Artificial intelligence startup Arthur is helping businesses find the best generative text tools for their needs with a new open-source platform titled Arthur Bench.
The new service, released Thursday, August 17, evaluates output from various large language models (LLMs), algorithms used in tools such as OpenAI’s ChatGPT and Google’s Bard. With Arthur Bench, companies can compare results from different generative text platforms to see how each will behave given the same set of parameters, allowing them to find the perfect fit before incorporating AI into their businesses. The artificial intelligence startup simultaneously launched The Generative Assessment Project (GAP), a research effort aimed at identifying the pros and cons of competing LLMs. In its press release, Arthur reports that it has already discovered areas where Anthropic’s Claude-2 outperforms GPT-4. Through the GAP, the company can provide further updates and insights into industry-leading AI products.

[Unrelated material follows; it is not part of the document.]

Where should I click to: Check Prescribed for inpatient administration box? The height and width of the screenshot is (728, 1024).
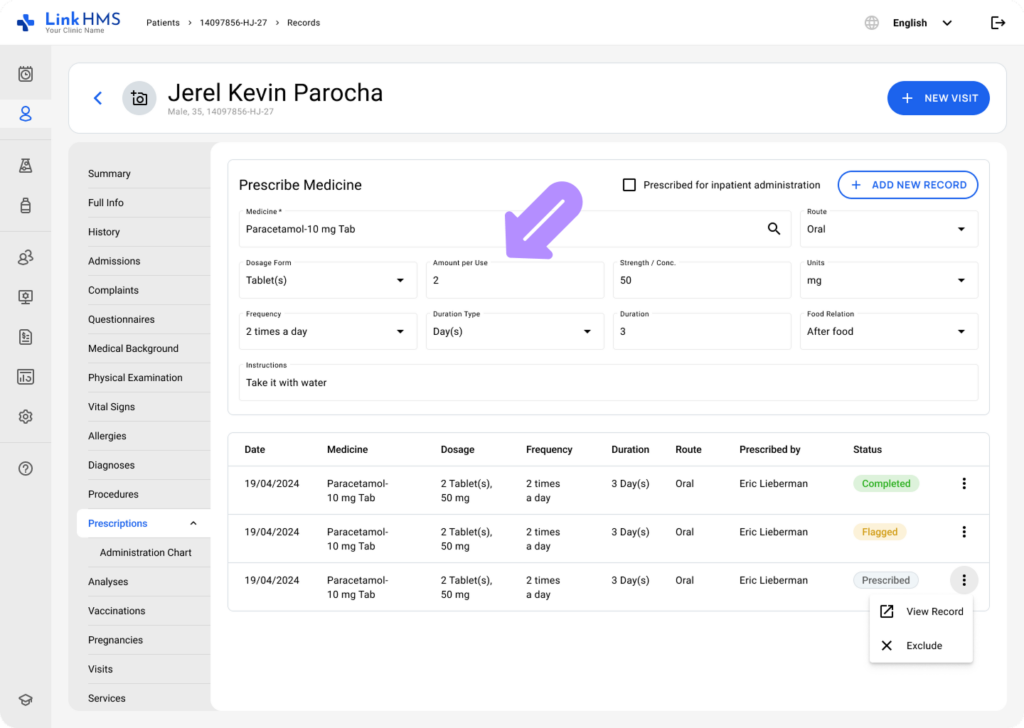(x=629, y=185)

With Aurthur Bench and the GAP, the artificial intelligence startup has become one of the first organizations to compare AI models. LLMs often differ in terms of reliability given certain subject matters and can create output with varying degrees of quality or ease, making it difficult for companies to identify compatible platforms and obtain consistent results. Even worse, since most generative text algorithms are constantly analyzing new data, responses to user queries can change over time. Not only will companies now be able to determine which service aligns best with their operations, but they can also stay informed on updates and gain insight into the types of prompts and guidelines needed to get their desired content. Priyanka Oberoi, staff data scientist at Axios HQ, noted that Arthur Bench had “helped us develop an internal framework to scale and standardize LLM evaluation across features, and to describe performance to the Product team with meaningful and interpretable metrics.”

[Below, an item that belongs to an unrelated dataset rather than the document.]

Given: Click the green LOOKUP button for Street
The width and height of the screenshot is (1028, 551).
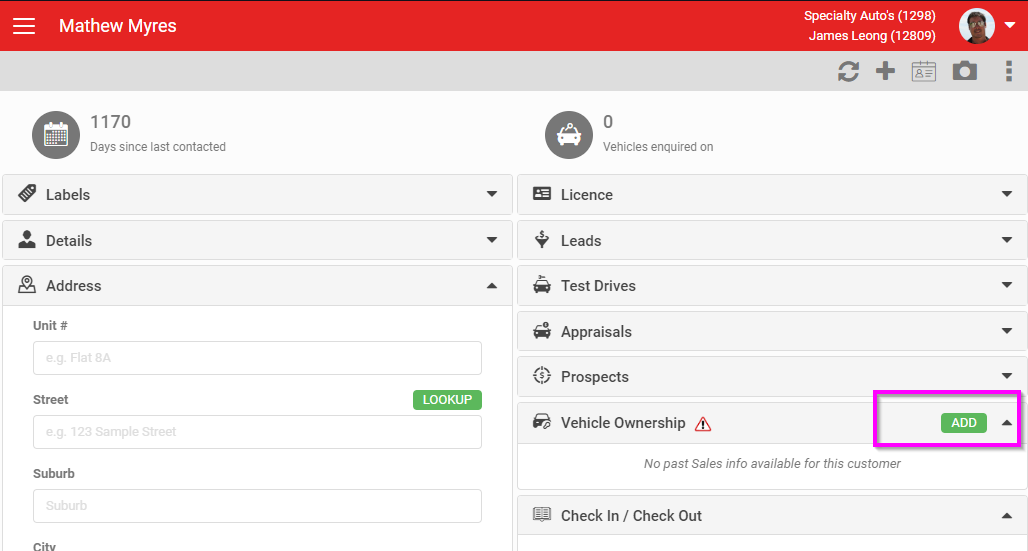Looking at the screenshot, I should [x=447, y=399].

The ability to study generative text platforms before deciding on a service could be a game-changer for businesses and may lead to wider adoption of AI tools among hesitant companies. The artificial intelligence startup could also be paving the way for more oversight in an emerging sector. Standards, regulations and best practices have yet to be written when it comes to LLMs and other algorithms. A comparative platform like Arthur Bench could prove crucial to making the technology more accessible and reliable.